Dumping Is Bad

Dumping Is Bad

Considerable media attention has been given to tariffs, and the dumping of steel at below cost.

The Wall Street Journal (WSJ) published the accompanying chart showing steel production and steel imports by country.

In its article, the WSJ focused on the righthand chart, pointing out that only 2.2% of US steel was imported from China.

There was widespread media condemnation of the administration for imposing tariffs on steel imports. The media uniformly said that tariffs would harm our friends and do nothing to deter China from dumping steel onto world markets.

But the lefthand chart tells an important story about China’s dumping steel onto world markets.

Chart from Wall Street Journal

The implications of the lefthand chart were universally ignored by the media.

The countries that bought China’s low-cost “dumped” steel used it to produce products such as cars, farm equipment, and appliances.

When those products are sold in the United States, China’s low-cost “dumped” steel is imported into the United States as part of the car, tractor or appliance, or other smaller product, such as leaf blowers.

A car could have 2,000 pounds of steel; a tractor could have 1,000 pounds of steel; and so on.

Every pound of Chinese steel that’s indirectly imported into the US is a pound of steel that US steelmakers didn’t produce.

Whether steel is dumped directly or indirectly into the United States, it harms the US steel industry.

While there is some question whether US tariffs on Chinese steel will have any effect on China’s dumping its steel at below cost, it highlights the dangers of dumping.

Dumping is bad.

Dumping at below full cost, by anyone, is unfair and ultimately bad for our economy.

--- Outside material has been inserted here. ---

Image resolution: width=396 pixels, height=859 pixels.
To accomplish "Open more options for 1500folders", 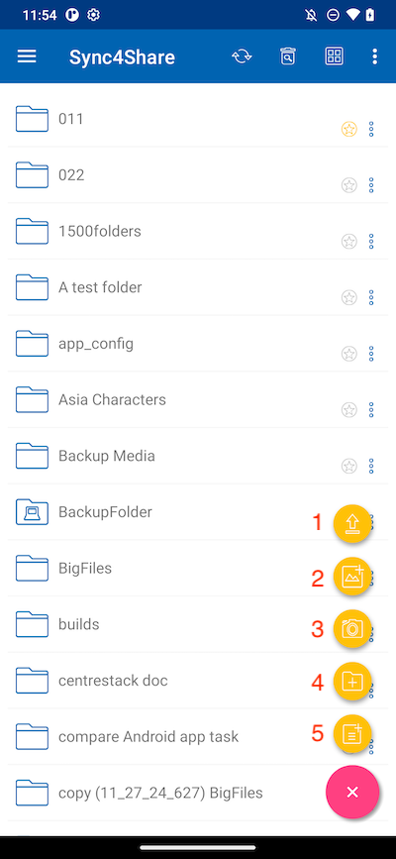I will click(x=371, y=242).
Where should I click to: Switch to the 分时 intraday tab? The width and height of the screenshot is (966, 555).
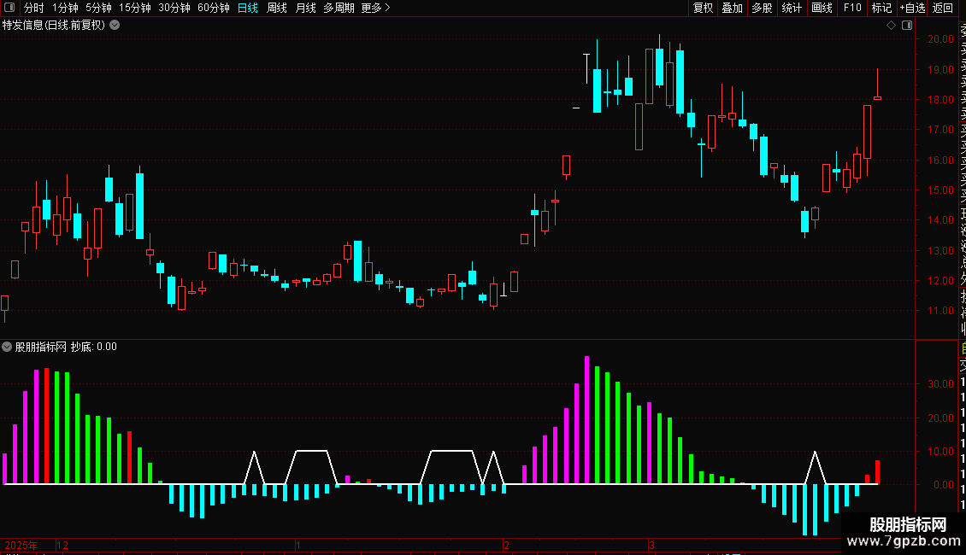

But, we are dumping electricity at below full cost into our market, and few people have raised any objections.

In fact, there is considerable support, including by federal agencies such as FERC, for what some of the Independent System Operators (ISOs) are doing when they hold auctions for the production of electricity based on marginal costs, i.e., below full cost. See, The Market for Electricity is Rigged.

Electricity produced by wind and solar is being dumped at below full cost onto the grid by these auctions and forcing nuclear power plants and other producers to close.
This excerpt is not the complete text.